Most entry-level jobs in the economics field requires a Master’s, while others are paid abundantly more because of the degree. According to a Georgetown study in 2015, Economics majors median annual wages for a Bachelor’s was $76,000 whereas the median annual wages for a Master’s was approximately $109,000.

Economics is a great foundation for understanding the cycle of wealth and decision-making within society. The purpose of economics is analyzing the amount of financial stability that is distributed within companies and being part of the reason for growth within a society. 


Those with a strong passion for problem-solving, and an eye for shifts within the global market should pursue a Master’s in Economics, if not already. According to Balance Careers, some of the high-paying jobs for a Master’s are Economic Consultants, Financial managers, and Credit Analysts.

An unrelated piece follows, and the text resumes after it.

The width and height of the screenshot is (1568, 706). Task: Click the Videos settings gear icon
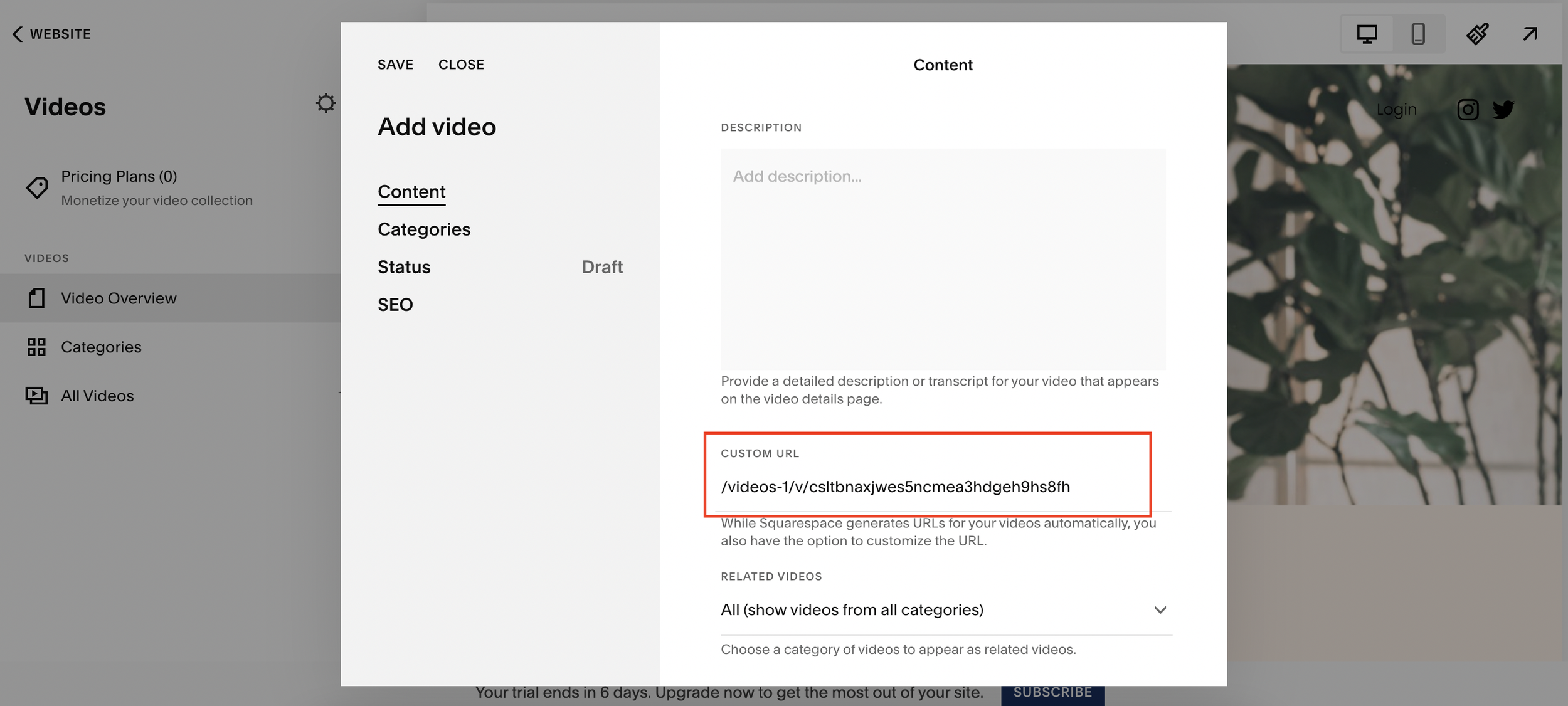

Each career path varies from the necessary skill sets for the role and responsibilities, from applying economic analysis from everyday problems, to assessing financial risks. However, all career paths share similar skill developments such as problem-solving skills, and strong communication skills.

Top Economics Jobs

  1. Economic Consultant – $102,490

Economic Consultants are responsible for providing expert insight to into complex financial and economic situations. They analyze industry trends to help organizations improve their performance and better satisfy their clients. Economic Consultants work for various different industries, ranging from government to corporate.

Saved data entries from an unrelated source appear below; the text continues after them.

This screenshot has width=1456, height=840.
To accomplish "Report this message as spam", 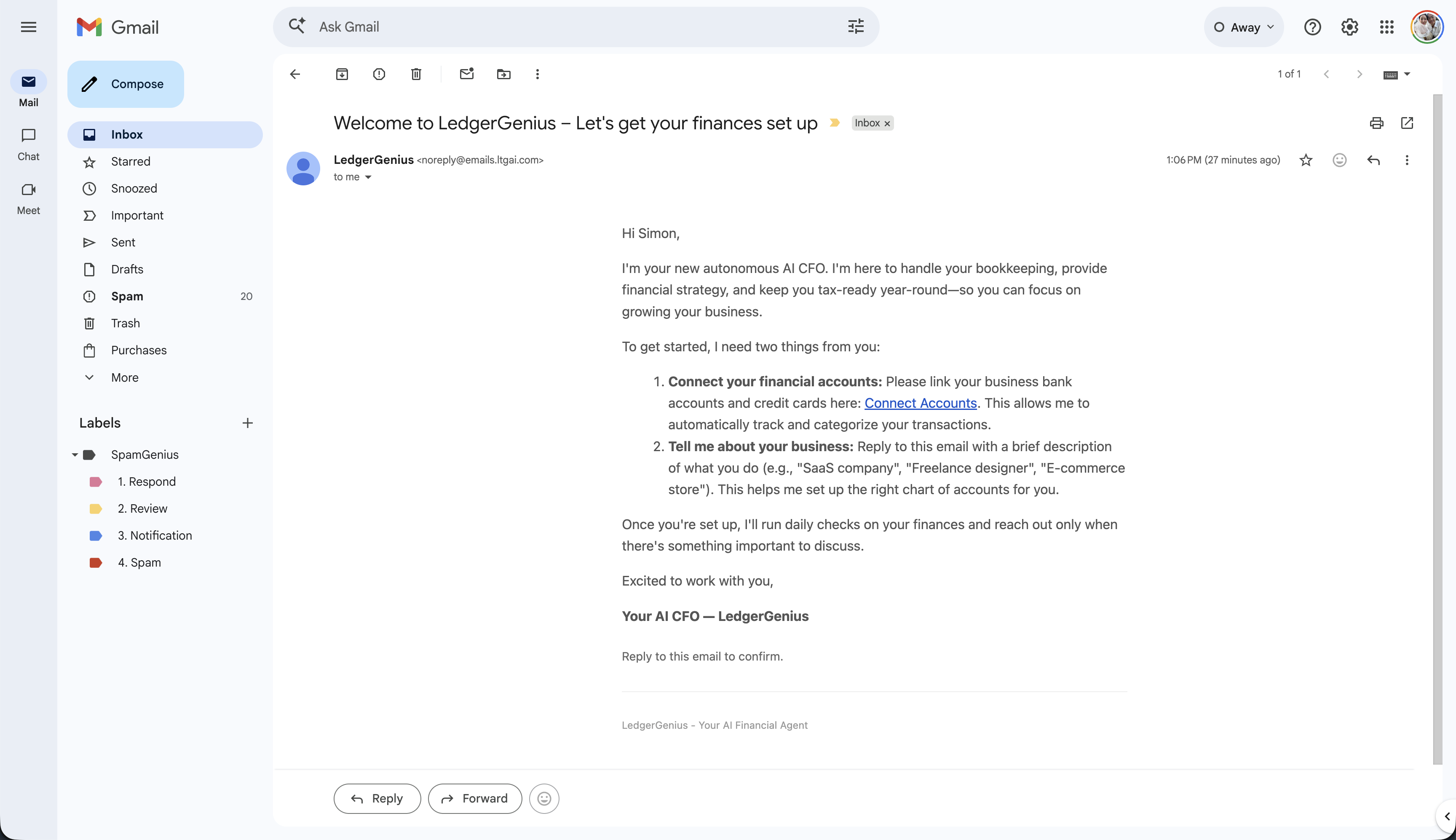I will coord(379,74).
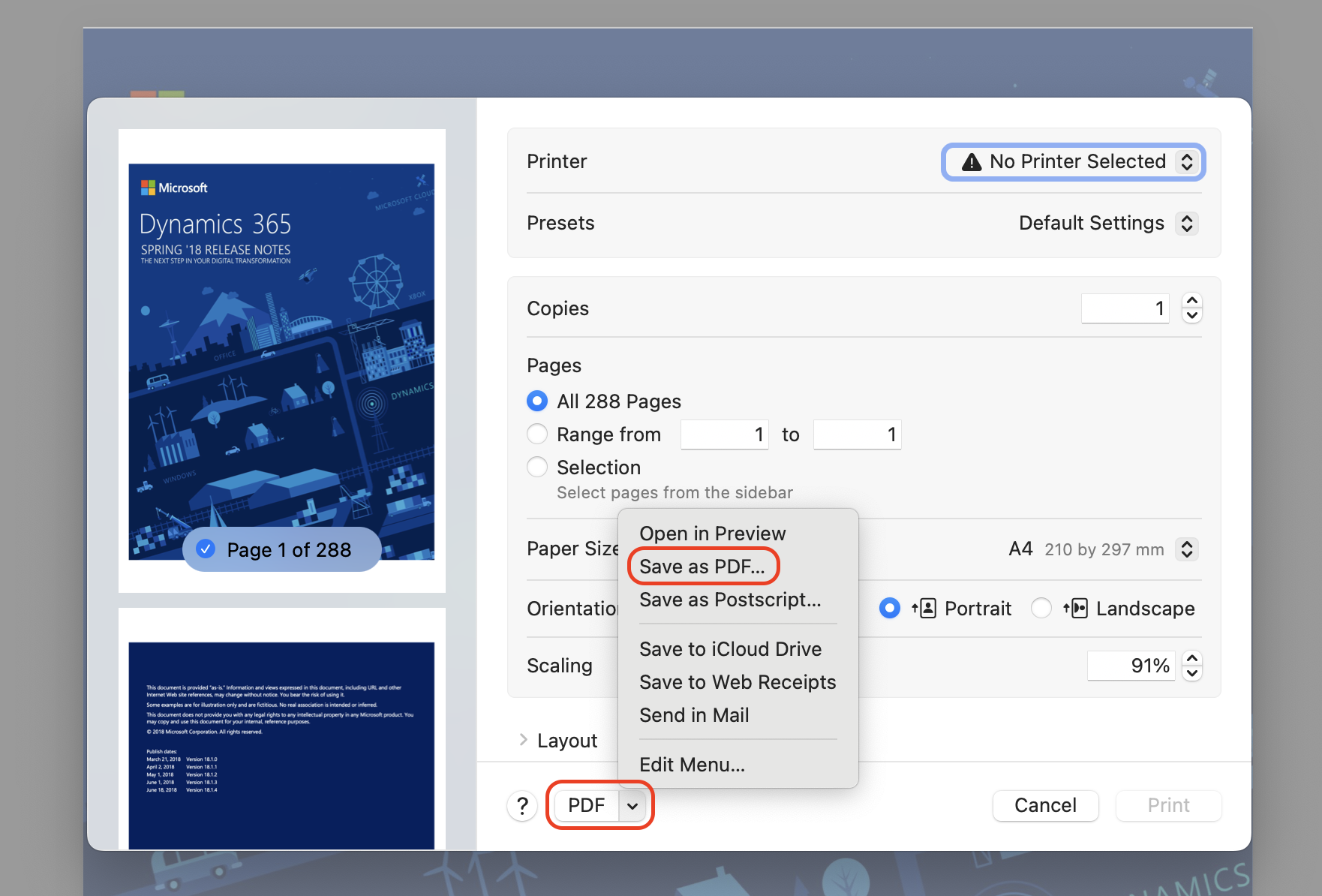
Task: Click the Landscape orientation icon
Action: point(1077,608)
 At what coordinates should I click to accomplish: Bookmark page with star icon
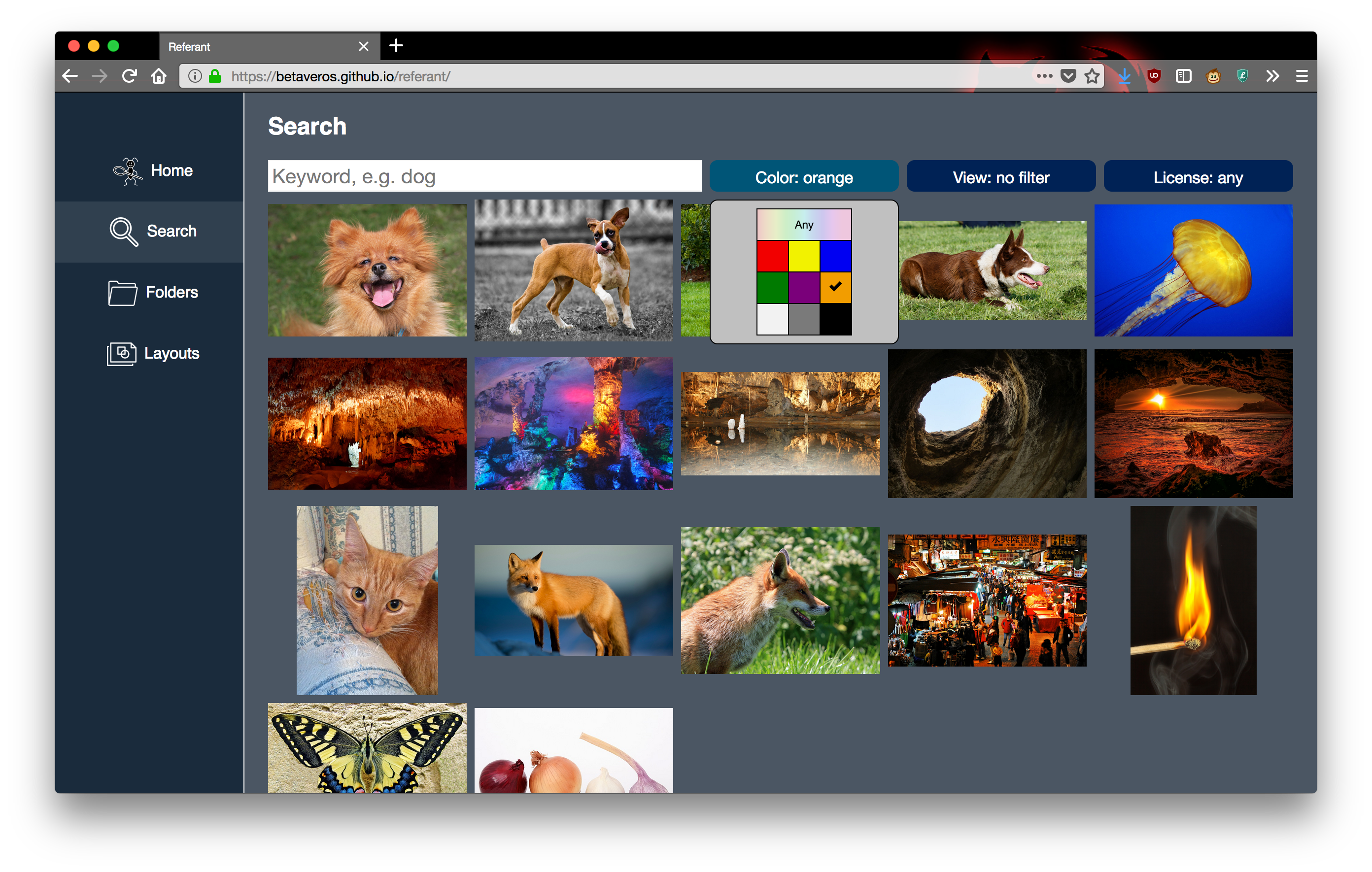1092,76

They also have a key role in assessing economic trends or foreseeing potential troubles within an organization. According to the American Economic Association, economic graduates with good analytic and communication skills find employment with consulting firms. According to the U.S. Bureau of Labor Statistics, the median salary for an Economic consultant was $102,490 in 2017, with a typical entry-level education requiring a Master’s degree. The job outlook on this career is expected to grow 6% from 2016-2026.6

Important Skills include:

  • Analytical skills
  • Critical-thinking skills
  • Communication and presentation skills
  • Writing skills
  1. Financial Manager – $125,080

According to U.S. news, financial managers help develop strategies to help organizations meet their long-term financial goals and earned an average salary of $125,080 in 2017. The employment rates of this profession is doing extremely well, as growth rate is expected to rise 19% from 2016 to 2026, according to the U.S. Bureau of Labor Statistics.

Important skills include:

  • Analyzing market trends
  • Leadership
  • Communication skills
  • Financial reporting
  • Proficiency in IT software
  1. Credit Analyst – $71, 290

Credit Analysts are responsible for evaluating clients such as other businesses and institutions to examine the financial “risks” or statements by their clients to determine their eligibility for loaning funds. They take into account economic trends and factors impacting the region, industries, and competitors of prospective clients. According to the U.S. Bureau of Labor Statistics, the median salary for a Credit Analyst in 2017 was $71,290. Credit analysts also prepare reports summarizing their conclusions and suggest interest rates resulted from assessing the risk profile of clients.

Important skills include:

  • Strong communication skills
  • Written report skills
  • Problem-solving skills
  • Accounting skills

Economics majors learn to collect and interpret data, as well as predict future industry trends and assess the impact of financial decisions. Their job is significant in society, and help further understand the process and growth of our society. If you choose to pursue one of the above described high-paying jobs, or advance your position, it sure pays to consider a Master’s in Economics degree. All career paths within the economic field are rewarding and the variety of paths are essentially endless.